La sua singolare avventura è iniziata come risposta a un’inquietudine, a un bisogno di conoscere senza mediazioni, alla speranza di condividere in qualche modo la fatica di vivere di una parte dell’umanità che
Così lui e sua moglie, spinti dal cuore più che dalla ragione, hanno sentito il bisogno irresistibile di lanciare un appassionato “S.O.S. Chiapas” che presto, grazie al riscontro positivo di tanta persone sensibili, ha dato vita ad un vero e proprio progetto di solidarietà: costruire un piccolo ospedale sulle montagne dei Maya, per allentare le durezze della loro povera vita. Come? Raccogliendo dei fondi e portandoli anno per anno personalmente a un’associazione missionaria del Messico che opera su quel territorio. Concerti, mostre mercato, spettacoli teatrali, tornei di burraco, dibattiti nelle scuole e donazioni individuali in questi anni hanno già reso possibile che una prima parte del progetto prendesse forma. Il terreno per edificare, le fondamenta della struttura, la cisterna per l’acqua, la rampa d’accesso lasciano già intravedere ciò che sta nascendo, il sogno che si sta realizzando… Ma le risorse sono esigue, i tempi previsti paiono terribilmente lunghi e forse bisogna cercare modi nuovi per conseguire più rapidamente il risultato finale.
Ecco che, trasferire la sua coinvolgente esperienza umana in un lavoro teatrale, a Franco è sembrato un possibile modo nuovo con cui provare a coinvolgere la gente e dare impulso alla realizzazione del progetto. L’hanno aiutato i suoi appunti di viaggio e la sua voglia di andare sino in fondo. Poi, come con un “messaggio in una bottiglia”, ha affidato il tutto all’interpretazione appassionata di sua moglie Rosa Campanelli, attrice amatoriale che instancabile lo affianca nell’esperienza, e alla regia dell’amico Michele Regina e l’ha inviato fiducioso… alla gente di buona volontà.

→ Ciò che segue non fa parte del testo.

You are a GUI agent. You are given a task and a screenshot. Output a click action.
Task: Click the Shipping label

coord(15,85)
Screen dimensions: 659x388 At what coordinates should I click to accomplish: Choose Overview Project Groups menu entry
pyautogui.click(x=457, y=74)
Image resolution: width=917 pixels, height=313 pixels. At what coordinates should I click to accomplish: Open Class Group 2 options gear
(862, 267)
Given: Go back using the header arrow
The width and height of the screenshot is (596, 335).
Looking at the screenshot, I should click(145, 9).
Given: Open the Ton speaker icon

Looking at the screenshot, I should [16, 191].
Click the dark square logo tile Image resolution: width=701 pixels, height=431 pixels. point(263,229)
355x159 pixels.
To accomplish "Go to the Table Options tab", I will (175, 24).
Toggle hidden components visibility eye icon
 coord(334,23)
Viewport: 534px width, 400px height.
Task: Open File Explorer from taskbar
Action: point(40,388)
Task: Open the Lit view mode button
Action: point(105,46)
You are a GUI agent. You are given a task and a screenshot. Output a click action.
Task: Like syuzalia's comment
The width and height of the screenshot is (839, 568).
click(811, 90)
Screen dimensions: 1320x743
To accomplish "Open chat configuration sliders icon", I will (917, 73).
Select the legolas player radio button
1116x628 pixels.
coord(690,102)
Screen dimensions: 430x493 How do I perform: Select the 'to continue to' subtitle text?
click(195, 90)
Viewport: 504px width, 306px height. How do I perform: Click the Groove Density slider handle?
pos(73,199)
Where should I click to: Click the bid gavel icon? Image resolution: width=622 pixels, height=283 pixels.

Domenica 26 marzo è toccato a Sannicandro ricevere quel “messaggio”, nell’atmosfera suggestiva del suo restaurato Castello Normanno. Nella sua sala più bella, per oltre un’ora, musiche immagini e parole vibranti hanno raccontato la realtà dura ma affascinante di alcune comunità Maya di lingua Tzeltal a un pubblico attento e partecipe, tra cui il Sindaco e l’Assessore alla Cultura di Sannicandro, massimi rappresentanti dell’amministrazione che ha patrocinato l’iniziativa.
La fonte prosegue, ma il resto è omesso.